Is any body else getting this?
- Does the server add a default charset via a HTTP header that is overriding the charset defined in the meta element?
- Do you have a byte-order mark (BOM) present in either file?
- What editor are you using?
I'm using Windows XP Notepad to create the files from scratch, and used Dreamweaver to FTP the files.
I use PHP 5.1.4 and Apache 1.3.33.
To the best of my knowledge there is no server default charset, but how could I test?
Also, I am not aware of a byte-order mark in either file, is there a way to test?
Out of curiosity, with both files made using UTF-8, does the H1 tag stay at the same place, or different place if you remove the <?php include("test.php");?> from the top of the document. For me, its lowered if there is the include statement.

-.-.-

→ EXERCISE DETAILS
Extend the forum thread about the UTF-8 charset and PHP include problem, picking up after its last sentence. The lines have no part in this.

→ STORED DATA
-.-.-

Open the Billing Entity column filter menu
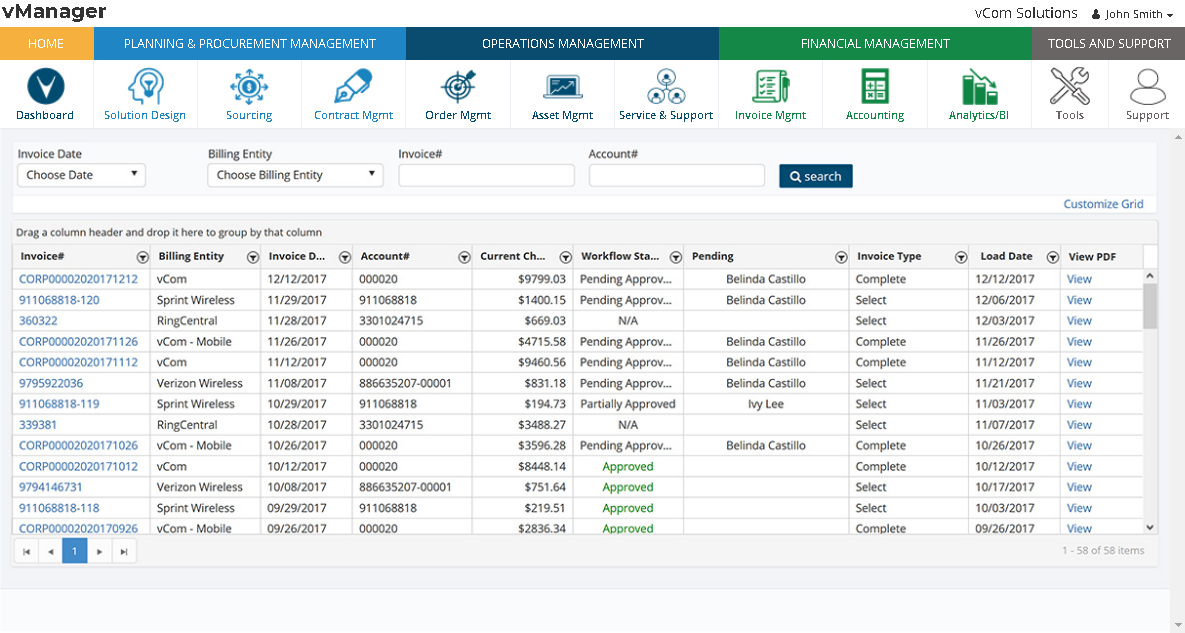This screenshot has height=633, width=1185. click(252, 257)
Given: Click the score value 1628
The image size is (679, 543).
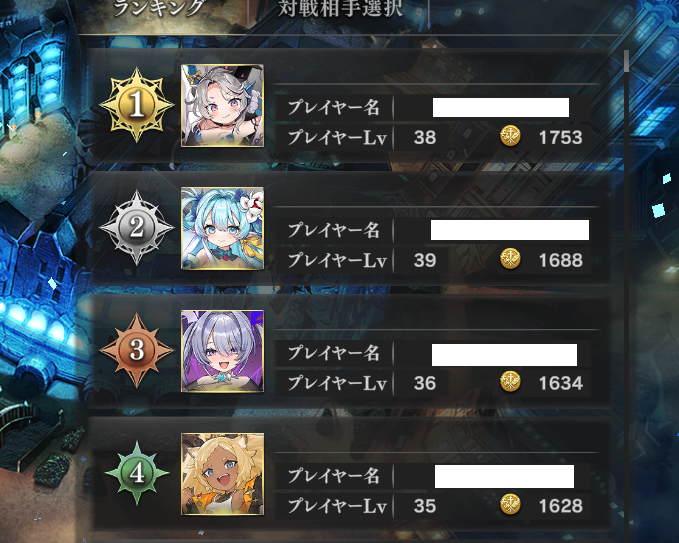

-.-.-

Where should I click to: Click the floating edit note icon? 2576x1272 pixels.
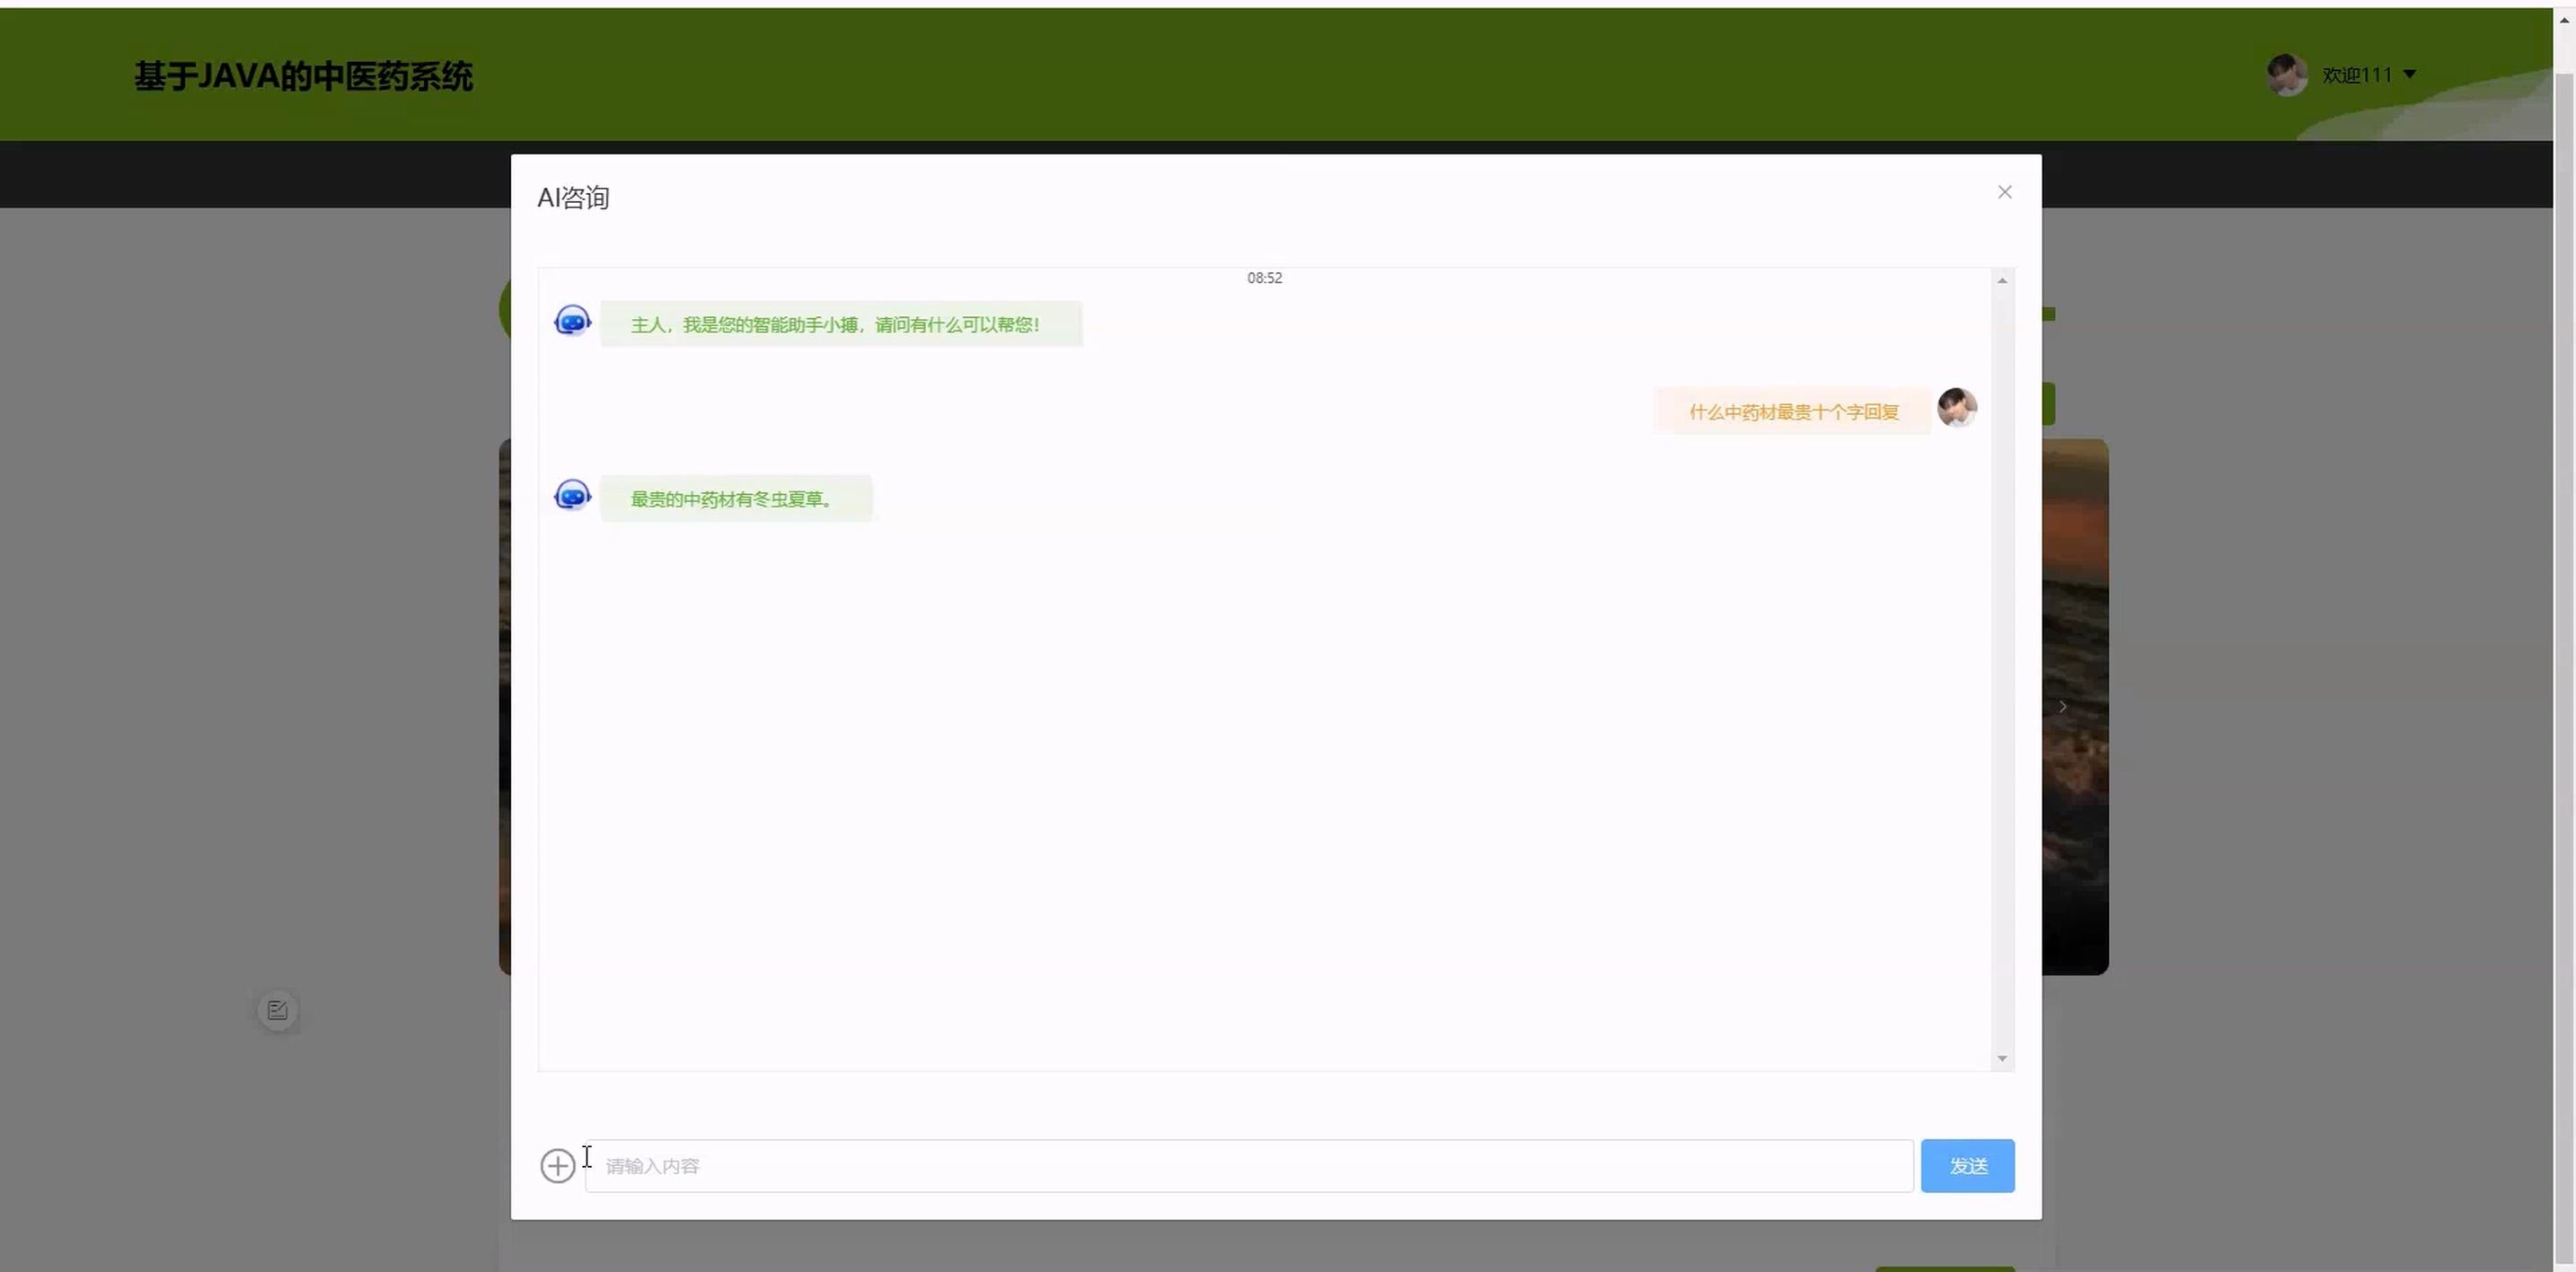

-.-.-

→ OUTPUT OF THE EXERCISE
Thanks
As for the shifting content, does the include mean that the doctype is no longer on the first line (ie. preceeded by a BOM, white-space, carriage return or other character)? If so, you may be seeing the IE6 bug which makes the browser switch to quirks mode rather than standards-compliance mode when the doctype is not on the very first line of the document. This behaviour should be fixed in IE7, but in reality it may well still exist if the content preceeding the doctype is not a comment or XML prolog.
It was driving me crazy!
Normally I use Dreamweaver to create my files, but it never seemed to handel UTF-8 right, so I opted to use Notepad where I can choose which type of encoding I wanted.
So when I found out Notepad has troubles with UTF-8, I dug deeper into Dreamweaver to see if I can make properly encoded files, and I found out I can.
My script looks great now, and since the problem only appeared in IE (both 6 AND 7), it does look like it might be related to IE going into quirks mode like you suggested.
Thanks again!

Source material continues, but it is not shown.